Sakarya’nın Kaynarca ilçesi Kırktepe Mahallesi’nde yaşayan Tuğçe ve Resul Köseoğlu çifti, kızları Gülsüm Sare’yi geçen yıl 24 Kasım günü bademciklerinin şiştiğini düşünerek özel bir hastaneye götürdü. Hekimler yaptıkları muayenenin akabinde aileye, Gülsüm Sare’yi çocuk nöroloji kısmına götürmelerini söyledi.
Kızlarını, Kocaeli Üniversitesi Araştırma ve Uygulama Hastanesi’ne götüren aile, burada hayatlarının şokunu yaşadı. 150 bin çocukta bir görülen beyin sapı tümörü hastalığı teşhisi konulan Gülsüm Sare’nin ailesine kısıtlı bir müddetleri olduğu ve tedaviye çabucak başlanması gerektiği söylendi. Cerrahi müdahale yapılamayan Gülsüm Sare Köseoğlu’nun kemoterapi ve radyoterapi usulüyle tedavisi devam ediyor.

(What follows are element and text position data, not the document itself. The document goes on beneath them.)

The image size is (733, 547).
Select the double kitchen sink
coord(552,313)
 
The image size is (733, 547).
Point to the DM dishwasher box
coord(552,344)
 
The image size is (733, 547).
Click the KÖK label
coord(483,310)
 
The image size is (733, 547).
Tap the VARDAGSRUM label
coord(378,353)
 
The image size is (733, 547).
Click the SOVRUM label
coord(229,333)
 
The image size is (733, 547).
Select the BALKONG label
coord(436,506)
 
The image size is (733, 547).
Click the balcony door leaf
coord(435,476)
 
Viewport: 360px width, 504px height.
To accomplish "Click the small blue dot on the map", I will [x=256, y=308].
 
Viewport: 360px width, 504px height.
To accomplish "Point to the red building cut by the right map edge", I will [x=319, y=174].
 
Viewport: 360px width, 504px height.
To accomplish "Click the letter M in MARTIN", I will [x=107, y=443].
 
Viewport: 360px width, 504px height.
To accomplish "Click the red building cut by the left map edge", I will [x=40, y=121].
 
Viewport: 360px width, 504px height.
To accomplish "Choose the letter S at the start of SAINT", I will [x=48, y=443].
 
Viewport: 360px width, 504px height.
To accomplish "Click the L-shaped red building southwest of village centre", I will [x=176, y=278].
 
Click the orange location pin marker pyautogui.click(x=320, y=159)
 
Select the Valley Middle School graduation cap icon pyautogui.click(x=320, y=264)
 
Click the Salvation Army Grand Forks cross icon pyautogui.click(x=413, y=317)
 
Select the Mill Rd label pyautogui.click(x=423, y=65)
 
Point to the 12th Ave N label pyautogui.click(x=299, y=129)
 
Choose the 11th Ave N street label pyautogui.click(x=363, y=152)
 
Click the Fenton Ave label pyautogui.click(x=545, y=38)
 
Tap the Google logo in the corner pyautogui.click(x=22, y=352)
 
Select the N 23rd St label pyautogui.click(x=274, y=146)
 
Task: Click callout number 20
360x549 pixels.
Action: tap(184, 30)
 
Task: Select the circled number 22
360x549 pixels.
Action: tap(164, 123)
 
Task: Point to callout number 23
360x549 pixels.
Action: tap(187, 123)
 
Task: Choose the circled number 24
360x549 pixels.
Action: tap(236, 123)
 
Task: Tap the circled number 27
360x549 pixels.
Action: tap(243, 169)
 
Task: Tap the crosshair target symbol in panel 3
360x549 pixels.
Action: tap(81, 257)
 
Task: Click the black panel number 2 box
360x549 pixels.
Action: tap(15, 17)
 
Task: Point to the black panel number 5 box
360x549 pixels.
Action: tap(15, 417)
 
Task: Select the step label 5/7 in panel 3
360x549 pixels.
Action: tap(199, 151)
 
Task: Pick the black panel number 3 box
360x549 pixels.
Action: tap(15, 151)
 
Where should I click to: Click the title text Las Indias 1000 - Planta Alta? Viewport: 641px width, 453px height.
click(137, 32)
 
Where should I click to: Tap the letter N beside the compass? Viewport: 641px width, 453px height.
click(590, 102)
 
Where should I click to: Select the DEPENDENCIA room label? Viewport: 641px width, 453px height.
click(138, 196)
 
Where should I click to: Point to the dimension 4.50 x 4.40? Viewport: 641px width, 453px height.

İNANÇLARINI KAYBETMEDEN GAYRET EDİYORLAR
Kızlarının güzelleşeceğine olan inançlarını hiç kaybetmediklerini belirten Tuğçe Köseoğlu, “Bu hastalığın tedavisinin radyoterapi ve kemoterapi olabileceğini ve cerrahi müdahalesinin olamayacağını söylediler. Marmara Üniversitesi’nin hastanesinde kemoterapiye başladık. Tabiplerin bunu kemoterapiyle kurutabileceklerini, kurumazsa tekrardan radyoterapi alabileceğimizi ve hiçbir yerde cerrahi müdahalesinin olamayacağını söylediler. Olağan ki biz bu süreç içerisinde daha çok araştırmalar içerisine giriyoruz. Bu süreç çok sıkıntı lakin biz kazanacağımıza inanıyoruz ve kazanacağız” dedi.
“VAKTİMİZ KISITLI”
Resul Köseoğlu ise kimsenin deva bulamadığını belirterek “Bademcikleri şişti diye hastaneye gittik ancak bademciklerinde bir sorun olmadığı söylendi. Biz de Kocaeli Üniversitesi Hastanesi’ne gittik. Orada Sare’nin beyninde tümör olduğu söylendi. Hekimler tedavisinin düşünceli olduğu ve cerrahi müdahalenin hiçbir yerde yapılamayacağını söyledi. İstanbul’da beyin üzerine güzel olan bütün hastanelere gittim lakin hepsi bu hastalığın dünyada tedavisinin olmadığını, kısıtlı vaktimizin olduğunu söylediler.
“İMKANSIZI KABUL ETMİYORUZ”
Resul Köseoğlu, kelamlarına şöyle devam etti:
“Amerika’ya da CD’leri gönderdik, oradan da tıpkı karşılıkları aldık. Bu biçimde bir süreç var ve kimse deva bulamıyor. Bir de bu hastalığın 4 çeşidi varmış. Tek tedavi edilemeyen çeşidi de buymuş. Beyin sapının içinde olduğu için hiçbir biçimde müdahale edilemiyor, biyopsi bile yapılamıyor. Geçen hafta doktorumuzla görüştüğümde 14-15 ay üzere bir süremiz olduğunu söyledi. Tıbbın lisanında bu müddetten daha fazla yaşayan olmadığını söyledi. Yetkililerin bu işe el atmasını bekliyoruz. İmkansız diye bir şey mi var? Allah kimseyi imkansızlığa düşürmesin.”